-- Begin Supplied passage --

Although field work is the most visible part of archaeology, most of the work actually goes on inside the archaeology lab. As a general estimation, one day in the field equals roughly 3-7 days in the lab, depending on the amount of artifacts found and the experience of the lab techs. All the artifacts collected in the field must be washed, cataloged, analyzed, and interpreted. Lab work is extremely important, because if the artifacts are excavated just to sit in storage, it is both a waste of time and highly unethical.

Lab work can be broken up into several steps.

Step one is artifact processing and cleaning. In the field, artifacts are placed in bags labeled with the provenience (exact location the artifact was located). The number one commandment is to ensure the artifacts are properly labeled with the provenience (in this screen, it is written on the little white card) to ensure that the data is accurate. The artifacts are then separated by how they can be cleaned. Bone, iron, ceramics with decoration over the glaze, brick and anything to delicate to wash with water will be dry brushed with a toothbrush. Ceramic, plastic, glass and more durable materials will be wet washed with water and a toothbrush. After being cleaned the artifacts are set into a screen to dry for at least 24-48 hours before being rebagged. Cleaning and processing reveals details about the artifacts which dirt obscures.

-- End Supplied passage --
-- Begin Information given --

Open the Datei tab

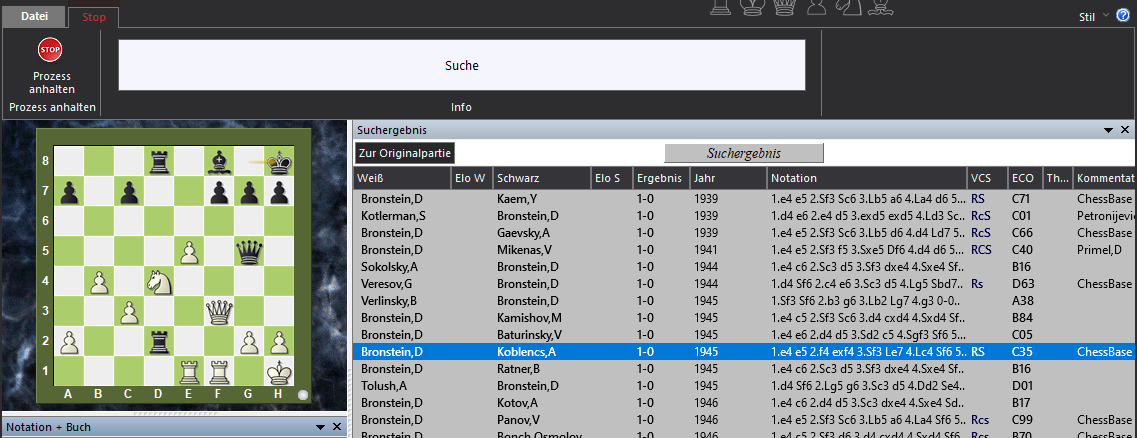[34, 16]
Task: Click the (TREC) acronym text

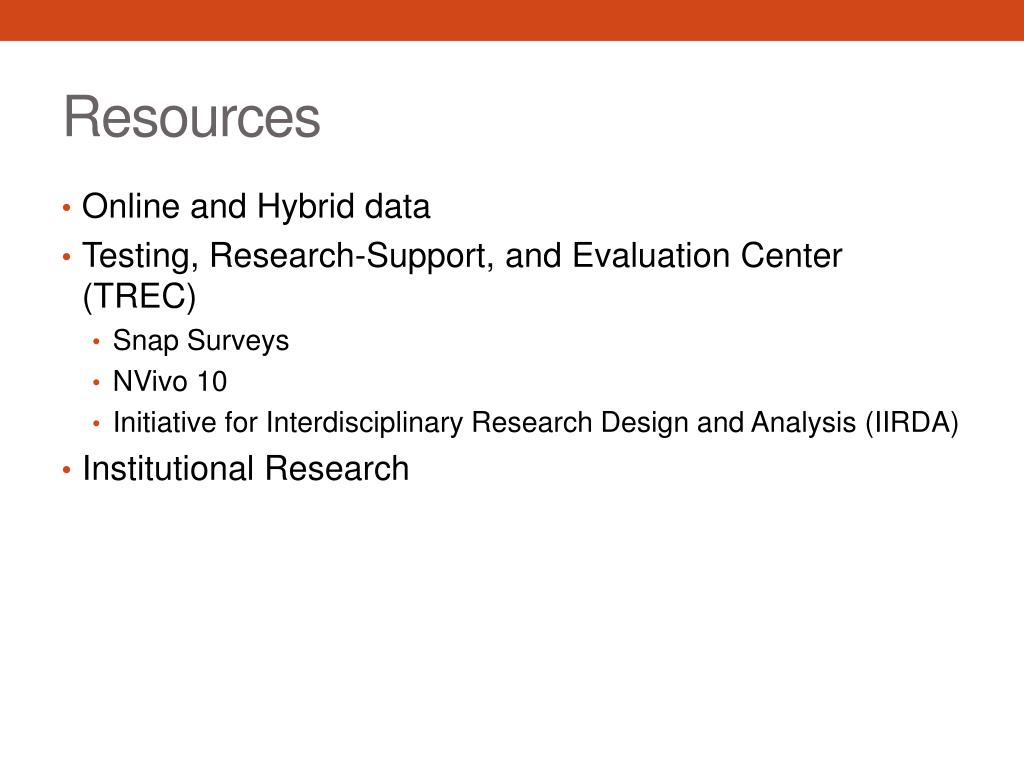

-- End Information given --
-- Begin Information given --

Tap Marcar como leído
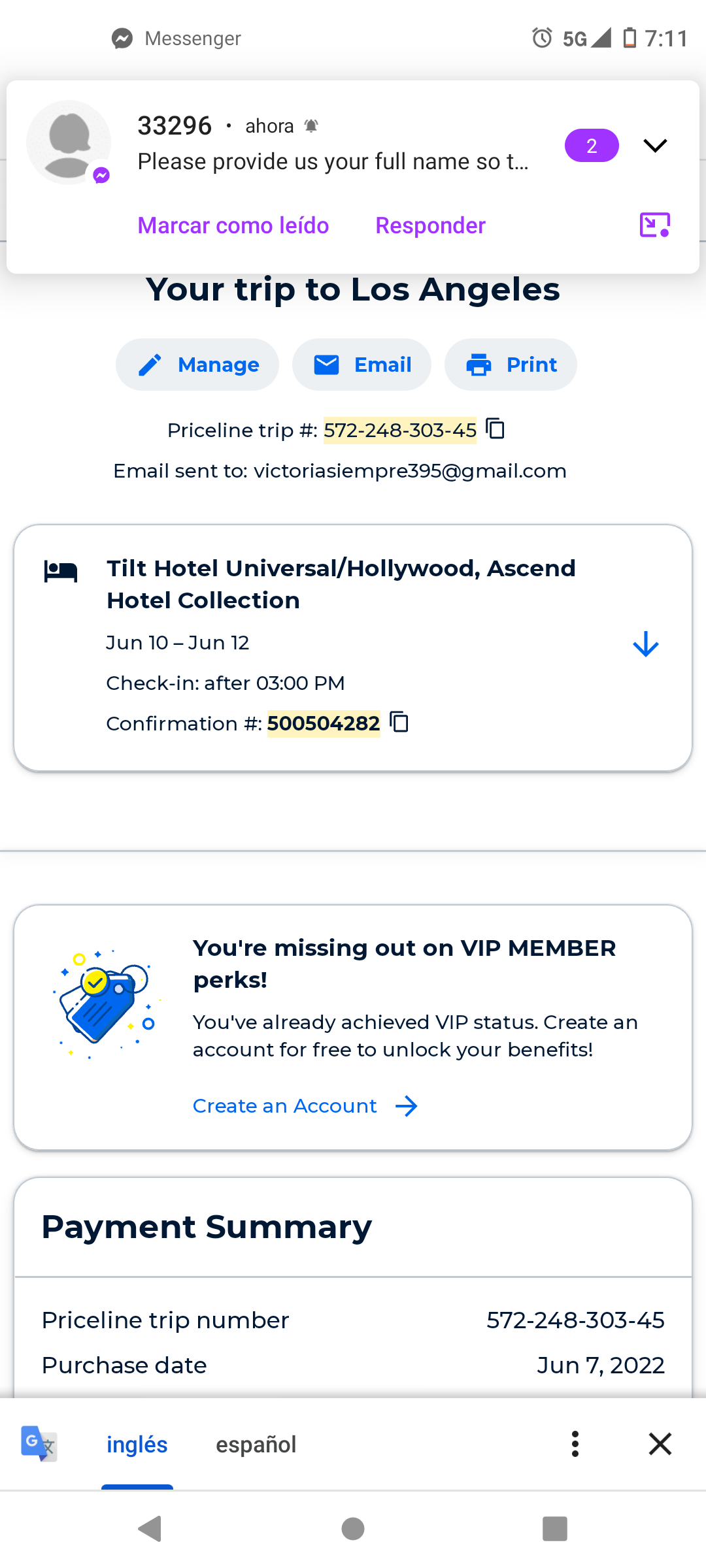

-- End Information given --

# Tasks
a: Write out the archaeology lab passage word for word, from "Although field work" up to and including "into several steps.".
b: Does the archaeology lab passage support each statement below? Answer yes or no for each, quoting the deciding words.
(i) A single day of field work corresponds to roughly three to seven days of lab work.
(ii) Glass artifacts are dry brushed instead of washed with water.
(iii) Cleaned artifacts dry for at least 24 to 48 hours before they are rebagged.
The records stand apart from the archaeology lab passage.

# Results of the exercise
a:
Although field work is the most visible part of archaeology, most of the work actually goes on inside the archaeology lab. As a general estimation, one day in the field equals roughly 3-7 days in the lab, depending on the amount of artifacts found and the experience of the lab techs. All the artifacts collected in the field must be washed, cataloged, analyzed, and interpreted. Lab work is extremely important, because if the artifacts are excavated just to sit in storage, it is both a waste of time and highly unethical.

Lab work can be broken up into several steps.

b:
(i) Yes: "one day in the field equals roughly 3-7 days in the lab"
(ii) No: "Ceramic, plastic, glass and more durable materials will be wet washed with water and a toothbrush."
(iii) Yes: "After being cleaned the artifacts are set into a screen to dry for at least 24-48 hours before being rebagged."